## Texto fornecido
Neste sentido, a gestão do Alvorada, que incluía 15 programas sob responsabilidade dos 9 ministérios, necessitava implantar uma gestão colaborativa focada em resultados.
Neste sentido, criou-se um Sistema de Monitoramento Físico-Financeiro, comum a todos os programas, o que permitia um acompanhamento partilhado, com a identificação de avanços e gargalos. O sistema permitia também que os recursos de um dado programa, que não estivesse conseguindo avançar, pudessem ser realocados em um outro, que se mostrasse mais efetivo. Isto era um enorme incentivo para acelerar a execução financeira de todos os programas.
Uma das vantagens de reunir diferentes programas em um “cluster”, como foi o Alvorada, é a de permitir a existência de uma base orçamentária comum, e o estabelecimento de uma certa competição no uso dos recursos. O que ocorre, em geral, é que as unidades orçamentárias têm grande dificuldade de execução. Reclama-se muito do montante do orçamento, mas não se consegue gastar nem a metade do que foi atribuído. Com a “estratégia Alvorada”, bobeou, dançou!
O sistema monitorava, além dos indicadores de processo, os resultados intermediários, relacionados a um conjunto de metas pactuadas.
Ainda como parte essencial da Gestão para Resultados, havia a proposta de implantação de um Sistema de Reconhecimento, através da criação do Prêmio Alvorada, para os municípios que atingissem essas metas.
Como não havia a previsão de sanções para os gestores municipais que, apesar do investimento substantivo de recursos, não conseguissem atingir as metas previstas, o Sistema de Reconhecimento pretendia criar a motivação necessária para a promoção de avanços.
Apesar de o Sistema de Reconhecimento, ter sido considerado um pilar importantíssimo da proposta de Gestão para Resultados, o Prêmio Alvorada não chegou a ser implantado, pela impossibilidade de se atingirem as metas antes do final da administração.
Descentralização/territorialização
Existe uma longa discussão a respeito dos mecanismos de concepção e implantação de uma iniciativa. Neste sentido, um programa pode ser caracterizado como top/down, quando há uma concentração de poder nos níveis superiores; ou down/top, quando reforça o protagonismo das bases.
Se o objetivo é a de redução da pobreza, a tendência é de se valorizar propostas down/top, por conta da importância da participação das organizações de base.
O Alvorada, apesar de ter sido uma iniciativa do governo federal, não poderia ser considerado top/down, pois sua execução era basicamente descentralizada, envolvendo especialmente os atores locais. Também não era essencialmente down/top, pelo papel exercido por estados e ministérios.

## Seu objetivo
Atualize, por favor, o trecho do texto fornecido que começa em "Descentralização/territorialização" e termina em "protagonismo das bases.": troque "mecanismos" por "instrumentos" e apresente o trecho inteiro. As linhas seguintes provêm de outra fonte.

## Dados registrados

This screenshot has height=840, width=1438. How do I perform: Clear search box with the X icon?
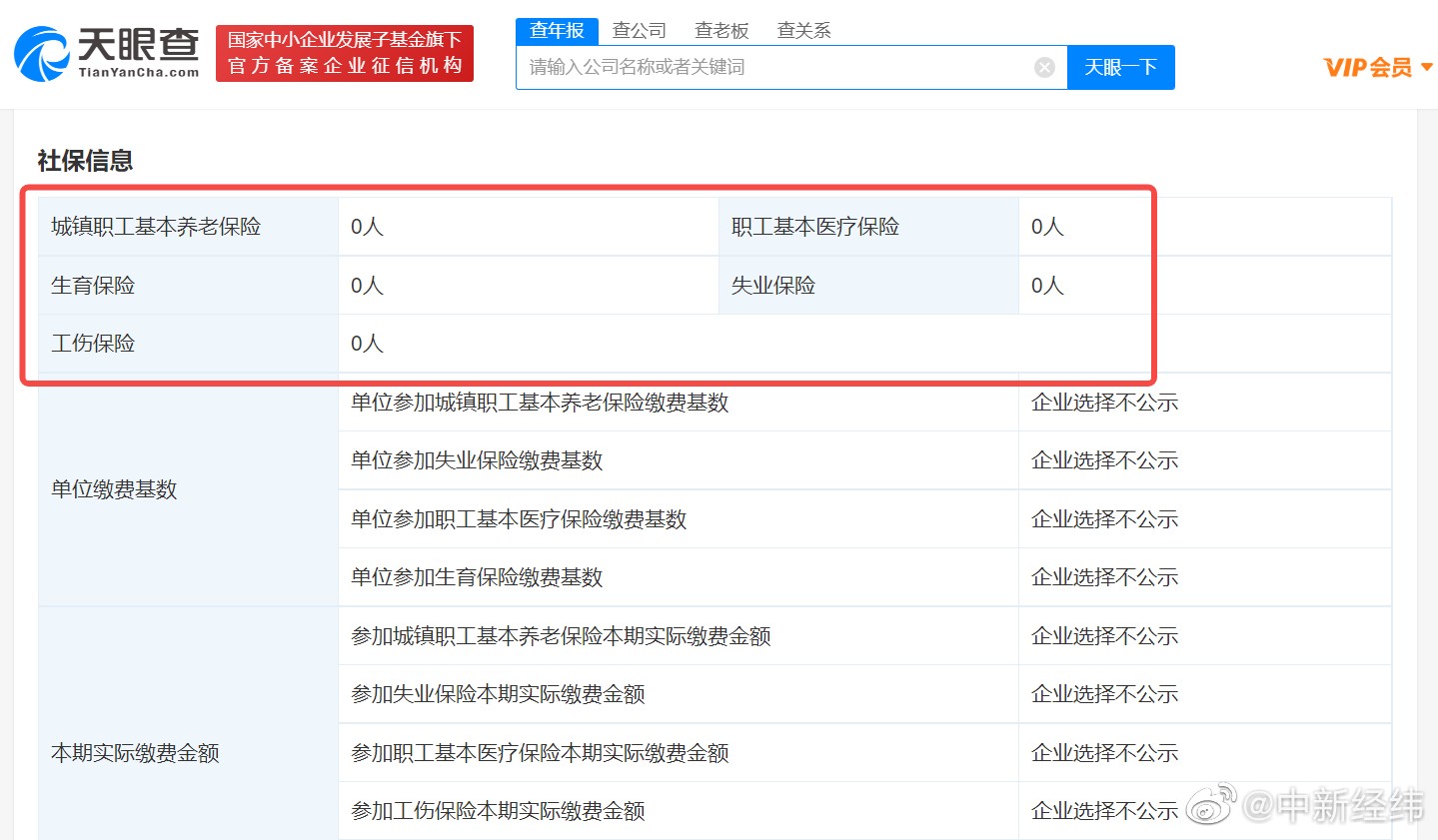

## A resposta
Descentralização/territorialização
Existe uma longa discussão a respeito dos instrumentos de concepção e implantação de uma iniciativa. Neste sentido, um programa pode ser caracterizado como top/down, quando há uma concentração de poder nos níveis superiores; ou down/top, quando reforça o protagonismo das bases.